= TASK TO CARRY OUT =
What do you get if you write out the lines from the one containing "Given: Open the 사진 section in sidebar" through the one containing "pyautogui.click(x=1323, y=708)" as a numbered list, skipping blank lines and leaving out the pictures?

** START STORED DATA **

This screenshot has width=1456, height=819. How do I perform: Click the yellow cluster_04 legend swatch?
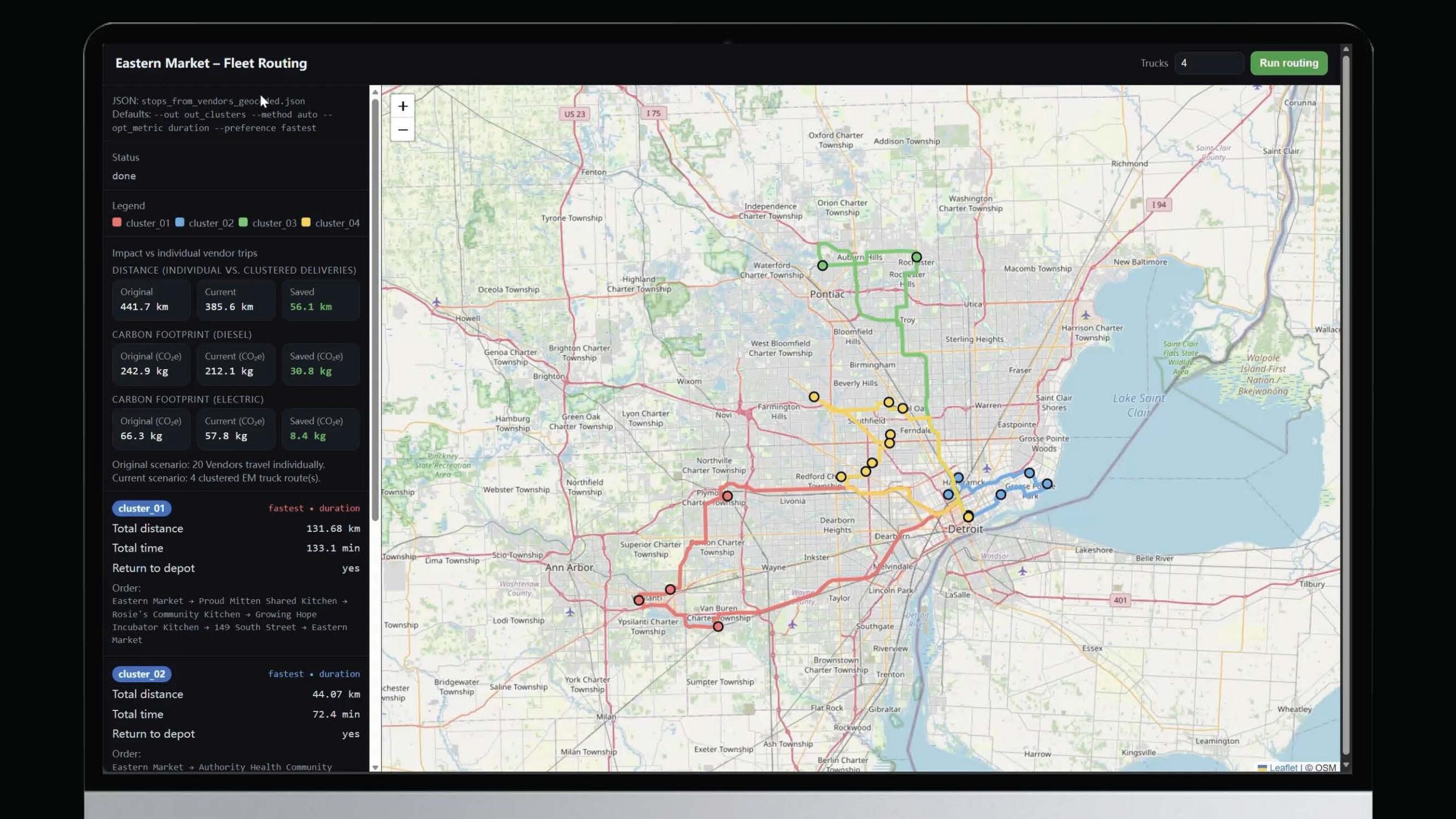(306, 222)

** END STORED DATA **
** START STORED DATA **

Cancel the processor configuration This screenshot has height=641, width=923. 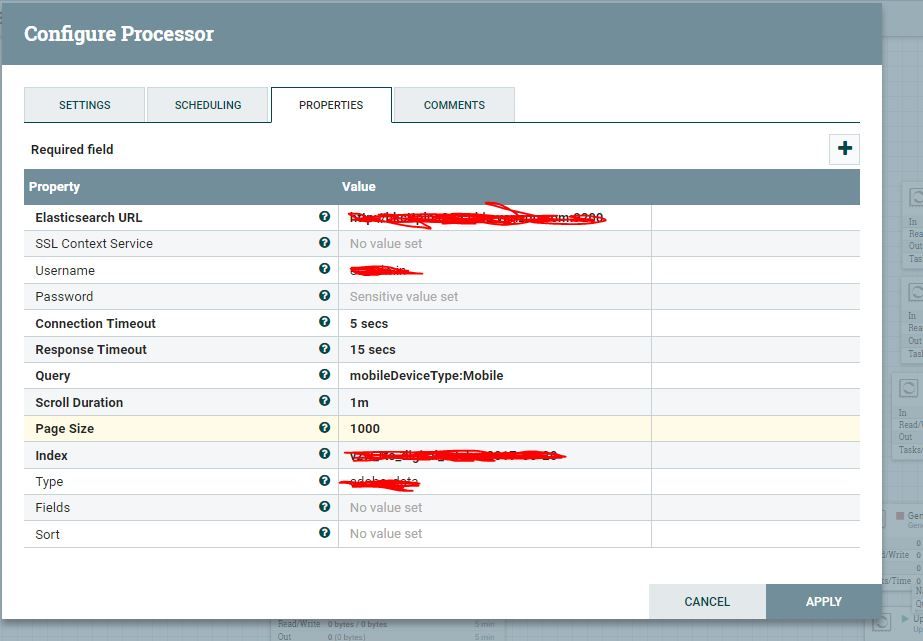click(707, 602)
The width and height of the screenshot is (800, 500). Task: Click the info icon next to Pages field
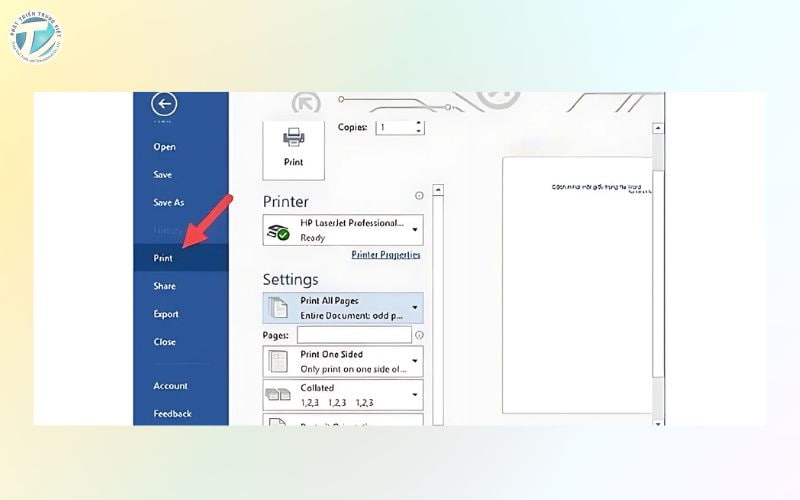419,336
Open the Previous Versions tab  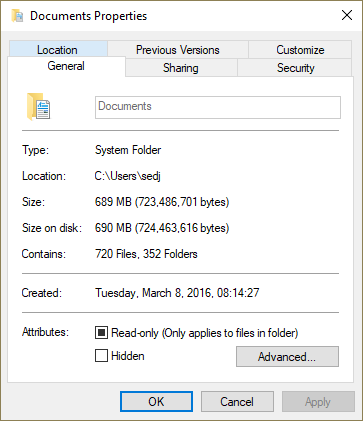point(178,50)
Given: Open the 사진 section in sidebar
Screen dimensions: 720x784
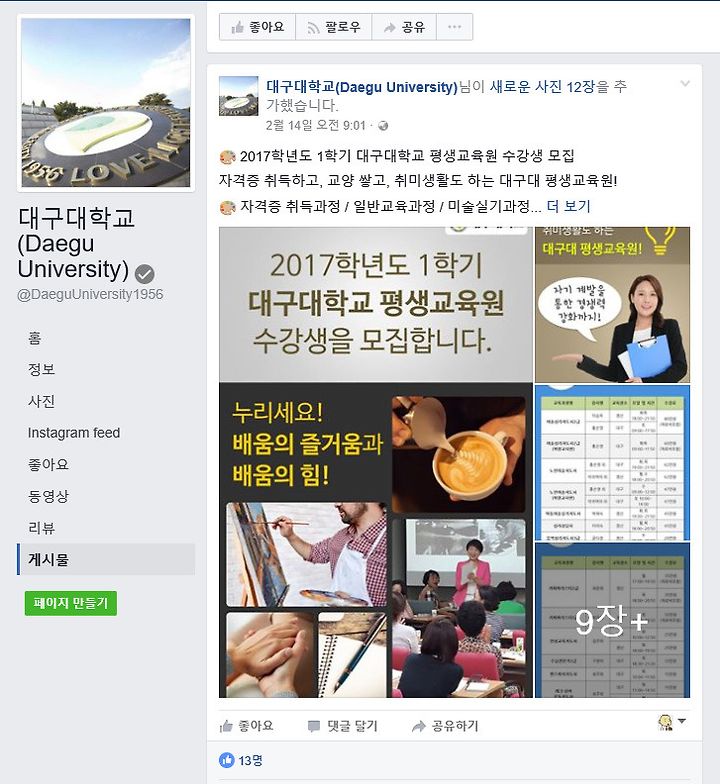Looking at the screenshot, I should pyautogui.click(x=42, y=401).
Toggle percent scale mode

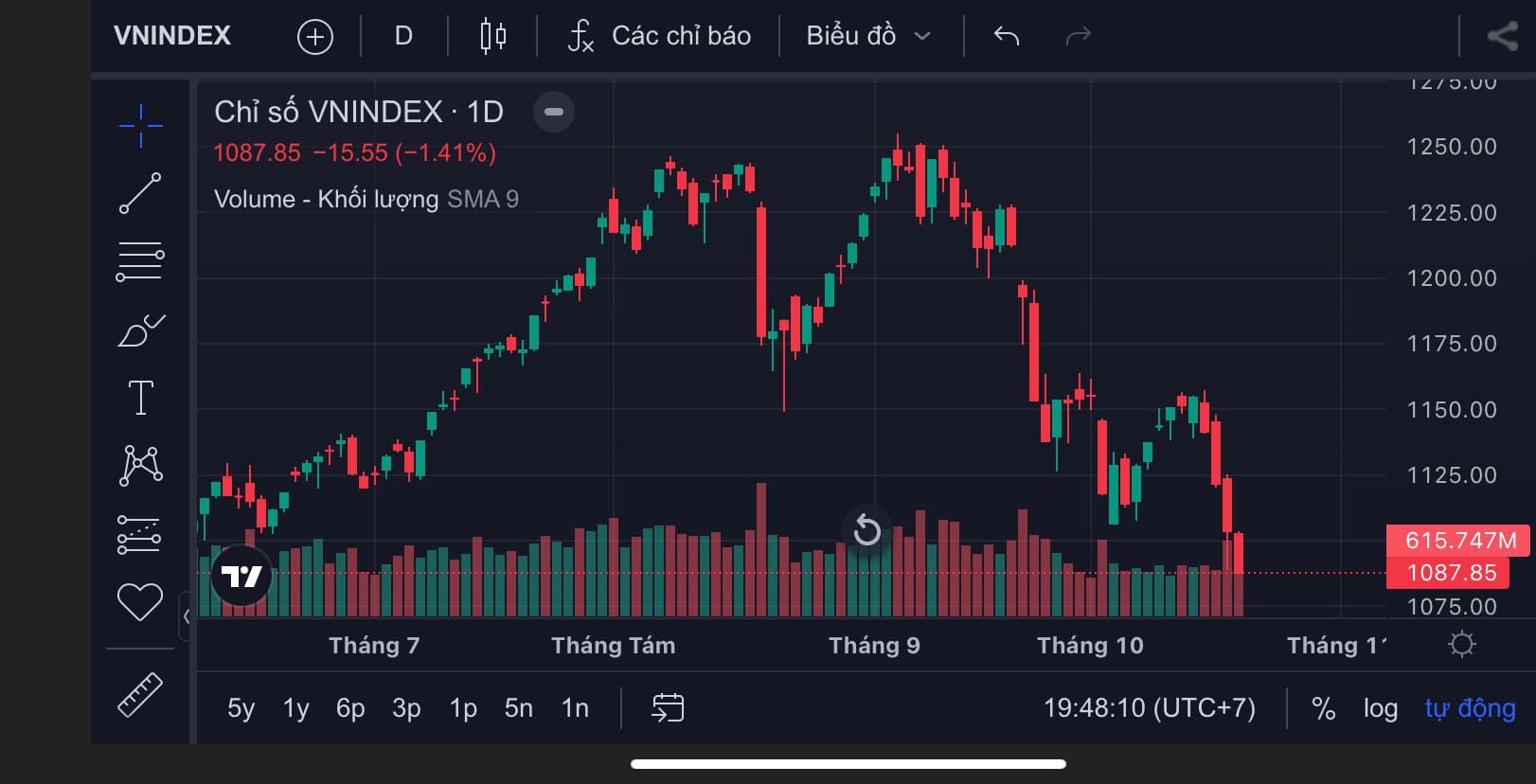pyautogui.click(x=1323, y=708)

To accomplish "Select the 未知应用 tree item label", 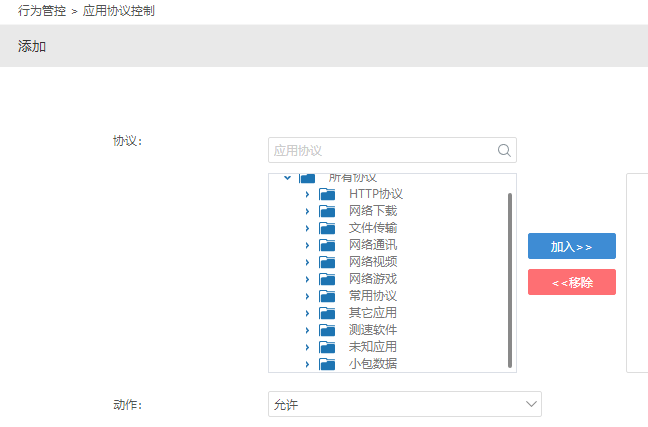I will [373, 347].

** END STORED DATA **

= THE SOLUTION =
1. Given: Open the 사진 section in sidebar
2. Screen dimensions: 720x784
3. Looking at the screenshot, I should pyautogui.click(x=42, y=401).
4. Toggle percent scale mode
5. pyautogui.click(x=1323, y=708)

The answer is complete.